Por mi tiempo he tenido la suerte de ejercer el oficio de corresponsal “titulado” -atitré, como dicen los franceses- ininterrumpidamente desde 1970. He vivido la época dorada de esta profesión sobre la que hace años pronunciase Lluis Foix la magnífica conferencia ‘Su excelencia, el corresponsal’. Entonces los corresponsales eran “los ojos” de sus medios informativos, contaban con la confianza de los directores, el respeto y la admiración de la redacción.
Recuerdo que en la década de los sesenta, las cortas visitas de corresponsales como Augusto Ussia, Carlos Sentís, Ángel Zúñiga, Tristán La Rosa o del olvidado Cristóbal Tamayo a La Vanguardia eran acontecimientos en la monotonía de nuestro anónimo trabajo en la redacción. Además de alcanzar un estatuto profesional envidiable, la remuneración en aquellos años era atractiva. Al empezar en otoño de 1970 mi aventura de corresponsal cobraba 1.000 dólares mensuales- 60.000 pesetas-, cuatro veces mi sueldo de redactor.

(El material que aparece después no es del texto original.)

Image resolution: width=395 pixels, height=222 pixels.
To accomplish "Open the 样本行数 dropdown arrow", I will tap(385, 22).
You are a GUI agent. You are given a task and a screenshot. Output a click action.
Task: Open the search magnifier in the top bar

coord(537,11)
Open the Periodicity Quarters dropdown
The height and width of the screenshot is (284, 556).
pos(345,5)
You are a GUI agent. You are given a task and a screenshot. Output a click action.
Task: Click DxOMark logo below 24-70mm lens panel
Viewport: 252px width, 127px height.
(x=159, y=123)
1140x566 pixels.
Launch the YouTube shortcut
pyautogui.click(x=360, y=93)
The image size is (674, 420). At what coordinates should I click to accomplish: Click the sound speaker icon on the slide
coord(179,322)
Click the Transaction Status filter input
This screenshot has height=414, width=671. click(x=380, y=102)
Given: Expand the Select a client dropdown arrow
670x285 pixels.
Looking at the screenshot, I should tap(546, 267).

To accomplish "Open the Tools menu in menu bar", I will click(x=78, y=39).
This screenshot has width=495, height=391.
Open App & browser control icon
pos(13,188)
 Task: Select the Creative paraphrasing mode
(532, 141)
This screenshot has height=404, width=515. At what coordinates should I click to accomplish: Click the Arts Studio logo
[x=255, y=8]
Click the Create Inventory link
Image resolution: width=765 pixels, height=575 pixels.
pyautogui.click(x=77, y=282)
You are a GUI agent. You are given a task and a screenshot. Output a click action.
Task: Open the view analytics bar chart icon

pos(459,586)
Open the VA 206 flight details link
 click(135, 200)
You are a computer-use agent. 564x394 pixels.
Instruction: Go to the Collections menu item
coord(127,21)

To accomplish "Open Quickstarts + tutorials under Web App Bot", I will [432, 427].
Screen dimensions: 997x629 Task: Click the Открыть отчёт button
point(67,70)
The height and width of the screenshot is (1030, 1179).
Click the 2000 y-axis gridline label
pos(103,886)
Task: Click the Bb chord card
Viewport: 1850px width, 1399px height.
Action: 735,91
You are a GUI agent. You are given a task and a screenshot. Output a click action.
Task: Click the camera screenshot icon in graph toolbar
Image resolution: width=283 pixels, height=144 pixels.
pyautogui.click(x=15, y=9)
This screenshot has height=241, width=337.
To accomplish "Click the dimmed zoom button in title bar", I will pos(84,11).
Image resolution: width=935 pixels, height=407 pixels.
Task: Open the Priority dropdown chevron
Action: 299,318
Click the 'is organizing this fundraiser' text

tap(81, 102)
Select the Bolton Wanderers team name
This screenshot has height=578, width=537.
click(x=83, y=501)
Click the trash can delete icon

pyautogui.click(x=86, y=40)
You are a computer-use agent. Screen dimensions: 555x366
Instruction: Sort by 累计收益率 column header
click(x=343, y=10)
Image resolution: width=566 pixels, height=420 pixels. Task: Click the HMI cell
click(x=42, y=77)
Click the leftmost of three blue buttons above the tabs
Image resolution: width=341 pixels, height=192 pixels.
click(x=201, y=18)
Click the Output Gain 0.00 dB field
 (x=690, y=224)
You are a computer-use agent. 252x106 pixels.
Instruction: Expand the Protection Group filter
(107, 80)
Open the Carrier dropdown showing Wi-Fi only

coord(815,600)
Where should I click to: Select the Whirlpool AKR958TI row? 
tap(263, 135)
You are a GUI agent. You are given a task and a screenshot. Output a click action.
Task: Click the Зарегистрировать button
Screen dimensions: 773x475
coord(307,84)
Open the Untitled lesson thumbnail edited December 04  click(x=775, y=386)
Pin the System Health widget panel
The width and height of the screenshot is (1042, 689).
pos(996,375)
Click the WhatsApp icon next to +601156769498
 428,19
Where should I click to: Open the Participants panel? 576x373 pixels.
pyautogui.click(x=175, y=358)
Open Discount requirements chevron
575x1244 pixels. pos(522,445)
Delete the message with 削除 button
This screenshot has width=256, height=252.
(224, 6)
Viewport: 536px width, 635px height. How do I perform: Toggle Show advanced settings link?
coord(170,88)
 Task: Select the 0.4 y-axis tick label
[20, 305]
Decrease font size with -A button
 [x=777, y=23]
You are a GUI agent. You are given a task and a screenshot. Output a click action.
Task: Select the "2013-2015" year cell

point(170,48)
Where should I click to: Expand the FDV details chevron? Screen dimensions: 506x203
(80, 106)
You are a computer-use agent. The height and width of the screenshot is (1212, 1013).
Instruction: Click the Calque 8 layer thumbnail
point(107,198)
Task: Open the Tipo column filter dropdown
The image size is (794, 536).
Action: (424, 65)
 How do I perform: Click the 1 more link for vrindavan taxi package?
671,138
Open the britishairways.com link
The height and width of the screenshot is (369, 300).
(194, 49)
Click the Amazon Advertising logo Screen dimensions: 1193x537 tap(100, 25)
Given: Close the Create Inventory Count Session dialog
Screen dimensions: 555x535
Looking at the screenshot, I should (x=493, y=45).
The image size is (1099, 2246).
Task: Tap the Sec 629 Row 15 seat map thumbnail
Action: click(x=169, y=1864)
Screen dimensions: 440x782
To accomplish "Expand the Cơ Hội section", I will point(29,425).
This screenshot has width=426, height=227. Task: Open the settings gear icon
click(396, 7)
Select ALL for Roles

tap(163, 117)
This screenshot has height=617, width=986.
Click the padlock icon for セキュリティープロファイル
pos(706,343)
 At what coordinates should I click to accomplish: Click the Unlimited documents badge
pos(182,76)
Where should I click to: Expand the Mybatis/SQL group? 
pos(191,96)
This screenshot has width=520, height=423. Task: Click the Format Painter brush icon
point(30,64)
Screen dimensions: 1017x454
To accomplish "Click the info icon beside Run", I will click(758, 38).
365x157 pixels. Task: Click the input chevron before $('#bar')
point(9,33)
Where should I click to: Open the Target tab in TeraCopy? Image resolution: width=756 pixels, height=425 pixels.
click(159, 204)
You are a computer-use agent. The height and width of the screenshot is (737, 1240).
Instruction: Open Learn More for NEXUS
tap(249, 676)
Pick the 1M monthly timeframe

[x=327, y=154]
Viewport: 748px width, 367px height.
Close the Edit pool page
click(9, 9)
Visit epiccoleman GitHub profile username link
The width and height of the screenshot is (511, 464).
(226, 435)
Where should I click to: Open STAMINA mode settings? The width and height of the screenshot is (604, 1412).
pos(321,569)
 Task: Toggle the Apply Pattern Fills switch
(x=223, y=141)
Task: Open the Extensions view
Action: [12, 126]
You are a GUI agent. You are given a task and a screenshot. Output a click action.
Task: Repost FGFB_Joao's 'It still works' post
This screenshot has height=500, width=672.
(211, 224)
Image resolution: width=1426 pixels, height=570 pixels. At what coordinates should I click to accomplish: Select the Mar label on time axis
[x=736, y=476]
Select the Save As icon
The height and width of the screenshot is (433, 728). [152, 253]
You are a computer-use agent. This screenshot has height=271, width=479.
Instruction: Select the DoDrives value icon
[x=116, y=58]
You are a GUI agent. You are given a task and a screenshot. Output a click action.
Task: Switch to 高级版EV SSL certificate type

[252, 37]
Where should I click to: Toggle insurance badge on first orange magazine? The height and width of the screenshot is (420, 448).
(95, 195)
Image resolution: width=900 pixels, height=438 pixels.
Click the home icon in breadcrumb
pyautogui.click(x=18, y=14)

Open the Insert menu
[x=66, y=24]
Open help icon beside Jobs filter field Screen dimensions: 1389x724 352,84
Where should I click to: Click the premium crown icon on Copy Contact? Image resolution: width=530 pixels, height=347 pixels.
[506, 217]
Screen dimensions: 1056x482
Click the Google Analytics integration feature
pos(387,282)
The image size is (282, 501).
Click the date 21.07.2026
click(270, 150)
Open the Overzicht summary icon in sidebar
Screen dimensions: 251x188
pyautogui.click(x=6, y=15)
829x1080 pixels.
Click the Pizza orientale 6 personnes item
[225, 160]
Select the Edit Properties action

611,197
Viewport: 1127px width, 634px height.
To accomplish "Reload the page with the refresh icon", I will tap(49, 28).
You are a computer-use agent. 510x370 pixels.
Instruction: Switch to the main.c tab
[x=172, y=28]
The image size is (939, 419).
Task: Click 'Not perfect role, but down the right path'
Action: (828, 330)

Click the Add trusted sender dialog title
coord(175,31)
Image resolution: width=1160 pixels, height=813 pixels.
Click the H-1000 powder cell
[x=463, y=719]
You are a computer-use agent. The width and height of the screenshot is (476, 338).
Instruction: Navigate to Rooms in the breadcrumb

El corresponsal gozaba de una cierta aureola social. Durante el franquismo, España fue un país pobre y sobre todo ensimismado. Pocos eran los que podían viajar al extranjero, los que sabían hablar alguna lengua como el francés o el inglés. Un paralizante complejo de inferioridad aplastaba a los españolitos que se atrevían a andar por el mundo. Los corresponsales eran ciudadanos privilegiados que vivían en un ambiente de libertad en los países democráticos. Algunos participaron en Washington, en París, en Londres, en Roma, en plataformas e iniciativas políticas para combatir la dictadura. Otros estaban, por el contrario, apegados al régimen. Lo que atraía más de este oficio era poder escribir con libertad, viajar, estar lejos de la redacción y de aquel país que los europeos consideraban que era el principio de África.
El tiempo fluye. Está muy de moda hablar de la irremisible extinción del corresponsal, del corresponsal clásico, con una situación laboral garantizada. La pavorosa crisis económica más que todas las nuevas tecnologías, más que la dictadura del instante, de la información como espectáculo, ha dado al traste con una profesión atípica, que había sido liberal, un tanto excéntrica y elitista.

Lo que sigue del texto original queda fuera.